The intrinsics guide does good to show what's available but it does not do a good job of documenting how each instruction actually works... many intrinsics are missing pseudocode and some pseudocode can have ambiguous cases. I used GDB in assembly mode to compare that table against the register content instruction-by-instruction to figure out where I misunderstood something if something went awry.

Frustratingly, some operations are available in 64-bits but not bigger, some in 128-bits but not bigger, etc. So I wrote up a rough draft in LibreOffice Calc with 64, 128, and 256 columns to follow the bits around every intended operation. I then correlated against the intrinsics guide to determine what instructions are available to me in what bit sizes. For a given test run, each row in the spreadsheet was colored by what the original data contained, another row for what I needed the answer to be for that test case, then auto-color another row's cell green or red if the register after a candidate set of instructions did or didn't match the desired output. Any time I had to move columns around (the data was 4-bits wide), I'd color a set of 4 columns to follow where they go during swizzling.

[Someone]

I know both gcc (https://gcc.gnu.org/onlinedocs/gcc/Vector-Extensions.html) and clang (https://clang.llvm.org/docs/LanguageExtensions.html#vectors-...) have vector extensions that are intended to make it easier to write SIMD code (you can write c = a + b; instead of having to know the specific vector instruction needed to add two vectors, for example), but don’t know how well these reach that goal.

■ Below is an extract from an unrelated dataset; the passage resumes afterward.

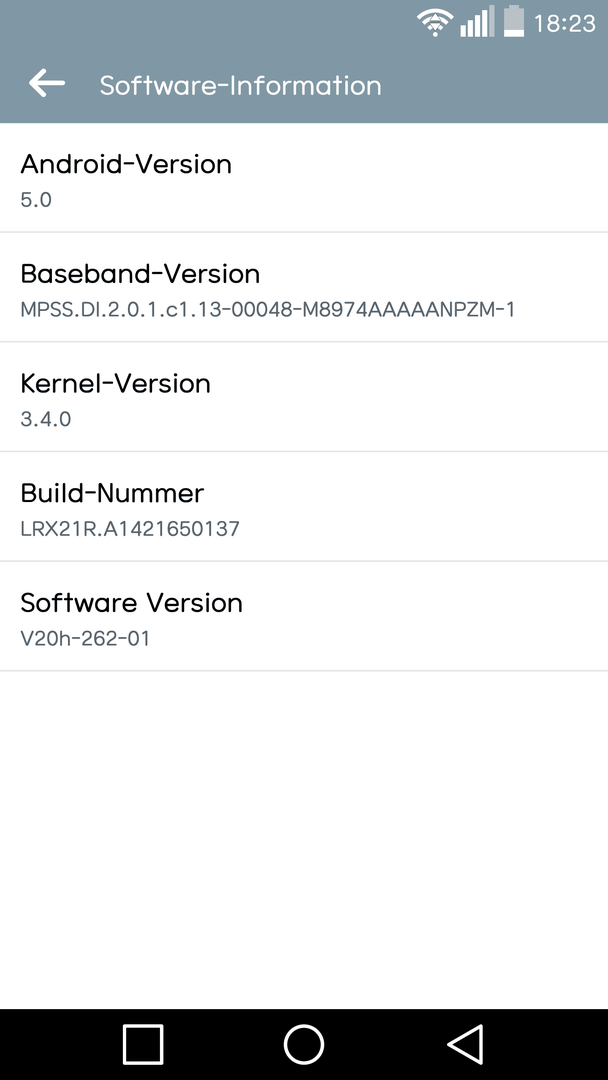This screenshot has height=1080, width=608.
Task: Tap the MPSS baseband version string
Action: [268, 309]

Are these helpful, or not good enough to write performant vector code?

[an1sotropy]

I’ll try them!

[an1sotropy]

Thanks. It would be simpler if I were working on only one platform that I knew supported a specific set of instructions. But, even though the code does involve some convolutions and things that are a good fit for SIMD, it needs to be cross-platform, so that the intrinsics should compile to SSE/AVX on Intel and NEON (?) on ARM where possible, but to something slow but workable on older chips. Delineating and illustrating using the most cross-platform intrinsics is what I'm looking for guidance on.

[corysama]

Bad news. For SIMD there are not cross-platform intrinsics. Intel intrinsics map directly to SSE/AVX instructions and ARM intrinsics map directly to NEON instructions.

For cross-platform, your best bet is probably https://github.com/VcDevel/std-simd

There's https://eigen.tuxfamily.org/index.php?title=Main_Page But, it's tremendously complicated for anything other than large-scale linear algebra.

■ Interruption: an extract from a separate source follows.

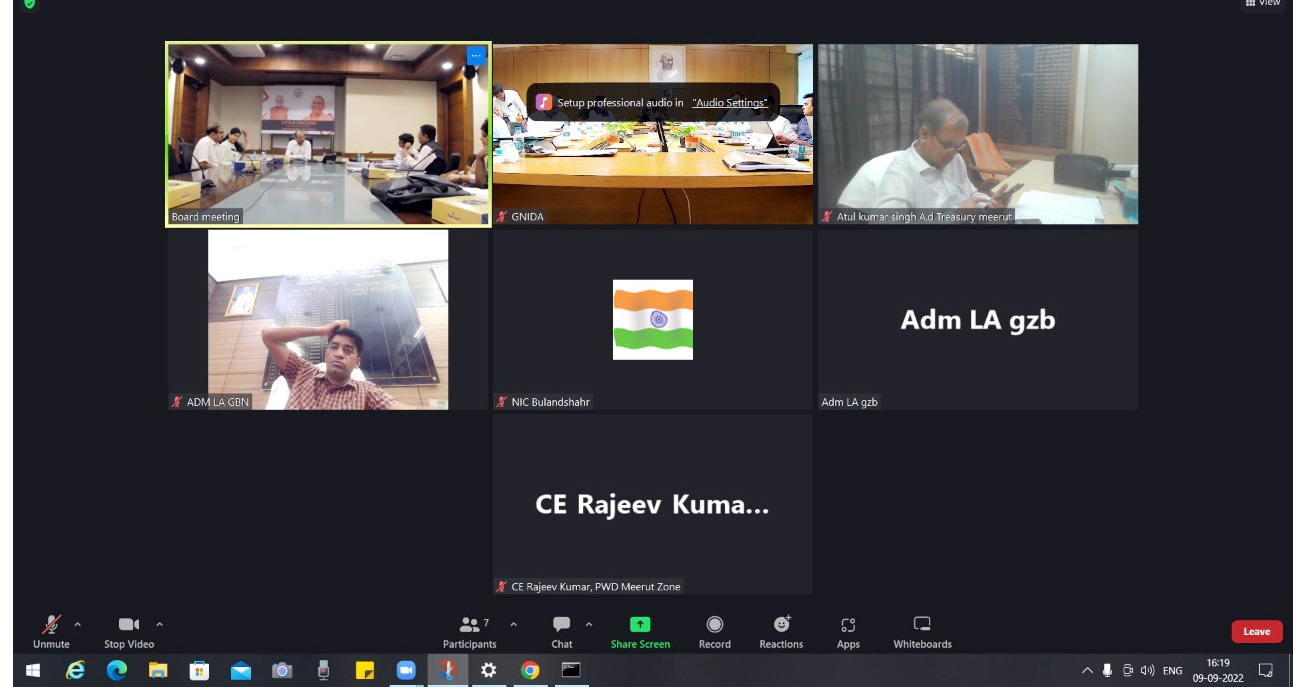Open the "Audio Settings" link
Screen dimensions: 1293x687
(x=730, y=103)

And, there's https://github.com/microsoft/DirectXMath But, it has obvious biases :P

[janwas]

I beg to differ :) std::experimental::simd has a very limited set of operations: mostly just math, very few shuffles/swizzles. Last I checked, it also only worked in a recent version of GCC.

We do indeed have cross-platform intrinsics here: github.com/google/highway. Disclosure: I am the main author.

[an1sotropy]

cool; thanks for pointing out your project!

Do you have any advice on how someone limited to c99/c11 can still leverage the wisdom and techniques inside it?

[janwas]

:) Tricky. Is it an option to build some source files with C++, and use C functions (the usual FFI) as the interface between them?

[an1sotropy]

Not really, unfortunately, and it’s a pre-existing framework for teaching a class, so simplicity of compilation is extra important. Also if I try to isolate the SIMD bits in C++ I’ll lose the opportunity to have them be inlined which will defeat the optimization purpose.

For those that are new to this, can you give an example of a kind of computation or algorithm which is well-served by your project, but not possible with vector extensions like https://clang.llvm.org/docs/LanguageExtensions.html#vectors-... ?

[jmgao]

Intel wrote a header that maps NEON intrinsics onto SSE to help people port to x86 Android: https://github.com/intel/ARM_NEON_2_x86_SSE

[teux]

Just a heads up, as far as I know that’s more of a porting/learning tool than a production tool.

I remember us looking deeply into this and decided to hand write the SSE intrinsics. They usually map 1:1 but we had some unexpected differences in algorithm output between the x86 binary and the ARM binary when compiled with this.

But this was also back in 2019 or so, maybe it’s better now!